В студенческие годы Тарарам почитывал труды Эриха Фромма, который, ловко микшируя Маркса и Фрейда, описывал суть буржуазного миропорядка как переход бытия в обладание. Тогда уже Рома чётко осознал, что роковой шекспировский вопрос «быть или не быть» страшно устарел для мира, в котором ему выпало родиться, поскольку по своей постановке он являлся вопросом трансцендентальным, выходящим за рамки доступного опыта, вопросом, вызванным трагическим сомнением в собственных силах, в готовности и возможности осуществить возложенную на человека свыше миссию. Это был вопрос гордого и мятущегося духа, на него отваживались избранные, лично ответственные за ход истории перед лицом бытия. Главный выбор буржуазного общества, общества, соблазнённого вульгарной/продажной свободой (свобода, как и любовь, бывает Уранией и Пандемос) и одурманенного пьянящей властью капитала, Фромм сформулировал иначе: «быть или иметь». Возможность не быть ушла за скобки, поскольку теперь человечество паслось на поле сугубо материальной определённости. В этой дилемме быть – значило стремиться изнутри вовне, значило отдавать, дарить, расточать, как светило, как божество, как мужчина. Вернер Зомбарт, которого Рома тоже почитывал в студенческую пору, называл такой выбор «путём героя». В свою очередь, иметь – значило стремиться извне вовнутрь, значило брать, копить, присваивать, красть, как прохвост, как деляга, как посредственность, как срань Господня. Этот путь Зомбарт называл «путём торгашей».

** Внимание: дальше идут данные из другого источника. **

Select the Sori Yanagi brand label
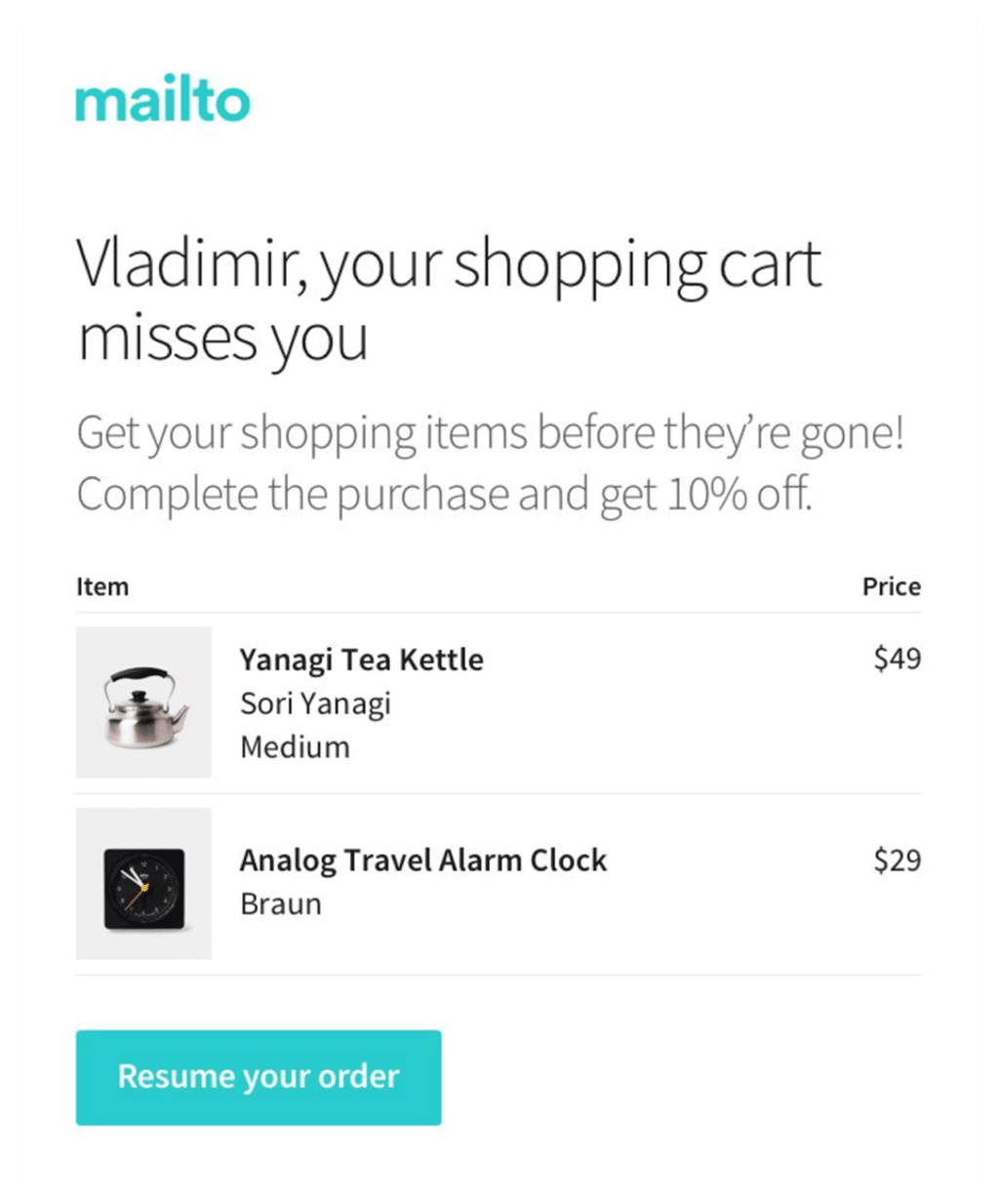This screenshot has width=999, height=1204. coord(315,703)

Буржуазный мир держится на торжестве корыстного иметь. Однако в бублимире, в новом мире заэкранной реальности исчезает даже оно, это сквалыжное иметь – здесь всё покрывает туман неуловимой мнимости. Рома исподволь сознавал, что в подсунутом эврименам мираже речь теперь идёт не о накоплении и присвоении, а лишь о любовании уже накопленным и присвоенным, – но не вами, господа, всегда не вами, а каким-то неопределённым призрачным субъектом, с которым каждому следует стремиться себя отождествить. Непременно следует. И это навсегда, потому что, как ни стремись, тождество недостижимо. Таково необходимое условие наведённого морока – новоявленного общества потребления иллюзий. В бублимире человек изо дня в день обречён смотреть бесконечный сериал об обладании, потребляя уже не вещи, но их визуальные имитации – эталонные образы, имиджи, рекламные химеры… Тут обретали смысл даже бессмысленные в иных обстоятельствах сентенции вроде «жизнь прекрасна» или «жить хорошо» – ведь жизнь на самом деле превратилась в эрзац подлинной жизни, подделку, точно так же нуждающуюся в рекламе, как лак для волос, выдерживающий торнадо, или напиток «Фиеста», вызывающий приступ немотивированного смеха.

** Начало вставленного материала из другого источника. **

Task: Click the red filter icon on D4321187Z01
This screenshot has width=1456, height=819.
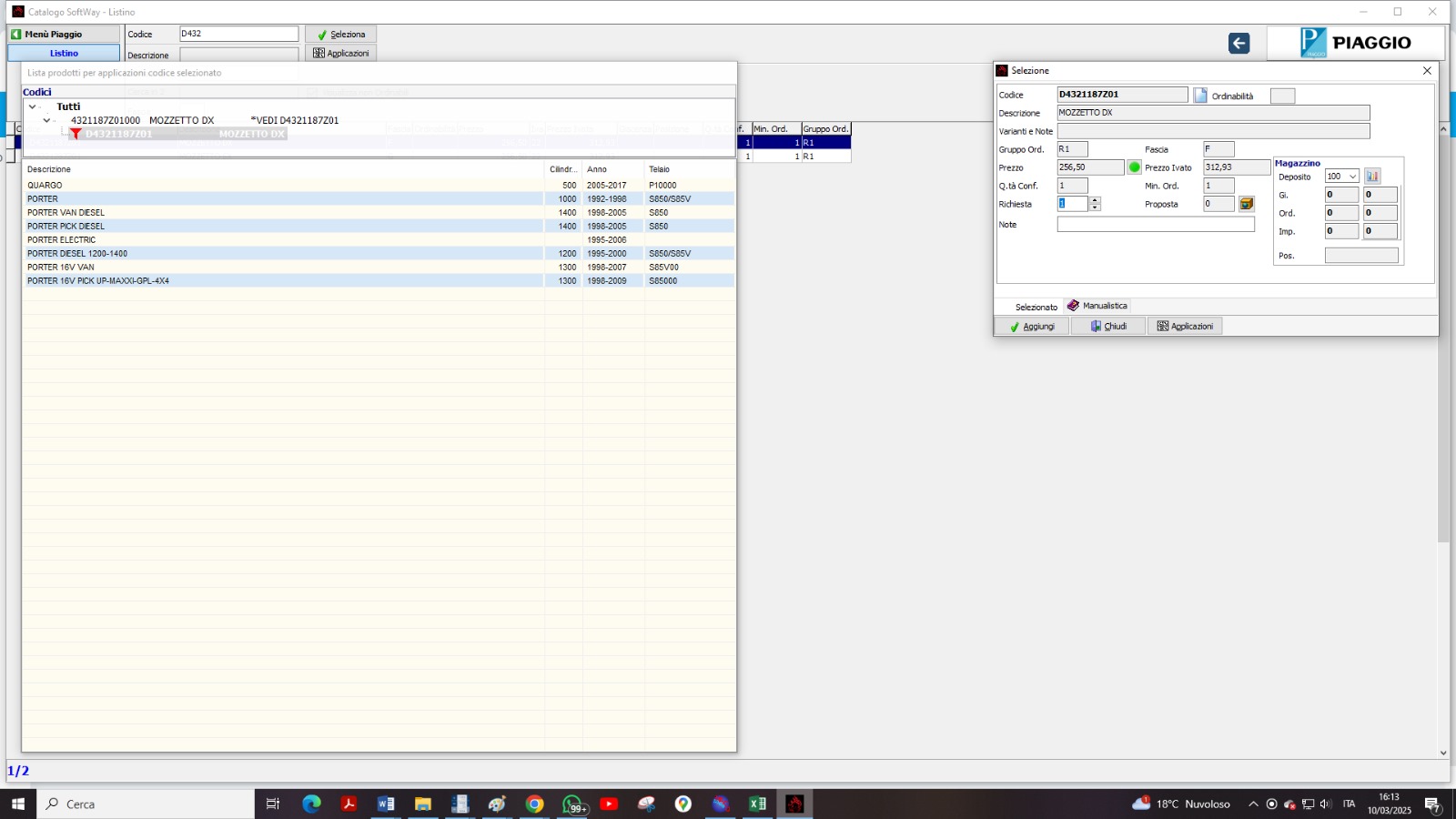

Рома не хотел погружаться в мираж, предъявленный дыркой бублика, в эту источающую наркотические миазмы трясину, он хотел пройти по жизни путём героя. Как ему казалось, он не то чтобы имел в своём характере необходимые для исполнения подобной миссии черты, но попросту был для этого пути рождён. Причём его совершенно не устраивала роль героя на экране. Он хотел быть героем помимо экрана, вне его – быть героем похищенной и вновь обретённой реальности.
Вместе с тем Тарарам понимал, что в зависимость от массмедиа попал сейчас не только пресловутый эвримен, но и его пыжащийся оппонент – противостоящий маленькому человеку в рамках всё того же общества спектакля человек элиты. Ведь сегодня и ему удаётся приобрести авторитет и вес лишь в том случае, если он становится персонажем застеклённого вертепа – телеведущим, гостем программы, действующим лицом репортажа – или каким-то иным способом попадает в ту самую треклятую телевизионную картинку, которая теперь единственно и обладает статусом действительности. Такой путь Рому категорически не устраивал – это была игра по правилам отвергаемого им мира.